Perante a subida exponencial dos custos de saúde, mesmo os governos de países ricos têm tendência a racionalizar os custos e distribuir os orçamentos para a saúde em função da produtividade das unidades e da relação custo / benefício. Assim uma técnica mais cara e que não demonstra claramente ter resultados superiores, em sistemas económicos controlados, terá tendência a ser substituída. A diálise, pelo seu preço elevado é o alvo frequente de comissões governamentais de avaliação custo / benefício, em países avançados. Cada vez mais, será difícil justificar o uso de técnicas com uma baixa relação custo / benefício, mesmo em países atrasados.
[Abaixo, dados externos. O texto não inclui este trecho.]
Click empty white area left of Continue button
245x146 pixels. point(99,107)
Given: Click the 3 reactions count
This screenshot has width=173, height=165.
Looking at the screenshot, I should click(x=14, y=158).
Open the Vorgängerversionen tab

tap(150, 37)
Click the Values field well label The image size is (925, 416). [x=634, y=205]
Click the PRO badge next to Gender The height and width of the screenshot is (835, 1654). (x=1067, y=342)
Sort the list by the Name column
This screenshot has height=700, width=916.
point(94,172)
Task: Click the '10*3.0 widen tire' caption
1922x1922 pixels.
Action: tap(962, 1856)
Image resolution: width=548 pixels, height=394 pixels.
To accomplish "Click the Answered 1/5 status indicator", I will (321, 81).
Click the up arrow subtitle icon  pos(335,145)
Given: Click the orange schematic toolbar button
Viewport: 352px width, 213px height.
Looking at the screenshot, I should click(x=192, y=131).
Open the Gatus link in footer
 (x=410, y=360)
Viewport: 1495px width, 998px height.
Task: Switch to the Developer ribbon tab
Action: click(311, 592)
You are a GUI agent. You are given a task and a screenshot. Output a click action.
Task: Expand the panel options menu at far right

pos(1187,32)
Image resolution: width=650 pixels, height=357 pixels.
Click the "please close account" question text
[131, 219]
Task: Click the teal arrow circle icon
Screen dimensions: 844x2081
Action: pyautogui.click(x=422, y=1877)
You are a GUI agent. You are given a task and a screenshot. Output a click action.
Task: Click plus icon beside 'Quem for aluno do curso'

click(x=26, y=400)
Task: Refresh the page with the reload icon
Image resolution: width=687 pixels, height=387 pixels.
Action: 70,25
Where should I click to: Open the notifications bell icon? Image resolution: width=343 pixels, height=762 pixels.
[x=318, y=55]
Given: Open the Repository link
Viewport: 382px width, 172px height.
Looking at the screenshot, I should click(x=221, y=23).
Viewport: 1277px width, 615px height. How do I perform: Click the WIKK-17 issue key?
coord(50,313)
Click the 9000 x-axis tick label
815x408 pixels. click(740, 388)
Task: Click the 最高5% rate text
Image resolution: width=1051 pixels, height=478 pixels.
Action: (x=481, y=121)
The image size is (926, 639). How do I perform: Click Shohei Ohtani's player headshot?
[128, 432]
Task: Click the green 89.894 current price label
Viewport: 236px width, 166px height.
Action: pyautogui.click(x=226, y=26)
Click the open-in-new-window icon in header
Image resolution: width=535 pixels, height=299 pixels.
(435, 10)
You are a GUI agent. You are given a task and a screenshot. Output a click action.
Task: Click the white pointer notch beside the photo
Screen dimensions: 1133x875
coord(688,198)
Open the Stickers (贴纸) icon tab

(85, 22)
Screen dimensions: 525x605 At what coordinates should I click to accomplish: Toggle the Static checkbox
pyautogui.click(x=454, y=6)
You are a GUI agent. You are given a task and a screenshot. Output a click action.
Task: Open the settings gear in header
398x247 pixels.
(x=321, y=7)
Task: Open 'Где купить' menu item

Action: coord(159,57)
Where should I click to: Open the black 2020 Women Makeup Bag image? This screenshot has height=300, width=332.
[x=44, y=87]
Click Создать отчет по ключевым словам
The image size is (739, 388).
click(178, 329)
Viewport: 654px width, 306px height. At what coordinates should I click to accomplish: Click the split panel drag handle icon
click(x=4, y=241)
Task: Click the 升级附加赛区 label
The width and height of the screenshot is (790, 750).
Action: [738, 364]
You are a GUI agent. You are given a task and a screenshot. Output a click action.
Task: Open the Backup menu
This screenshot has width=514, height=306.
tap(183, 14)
No futuro próximo surgirão estudos controlados comparando os diversos métodos de substituição da função renal em Cuidados Intensivos.

 

Experiência da unidade

A experiência que o staff duma unidade tem com técnicas substitutivas de função renal é determinante na escolha do método de tratamento e pode-se dizer que todas as técnicas são boas desde que aplicadas por quem tenha um profundo conhecimento das suas vantagens e limitações e possa tirar o melhor partido delas. Assim é preferível usar unicamente as técnicas que estão rotinadas e das quais se tem um perfeito «know how» em vez de experimentar técnicas que nas mãos de outros dão excelentes resultados.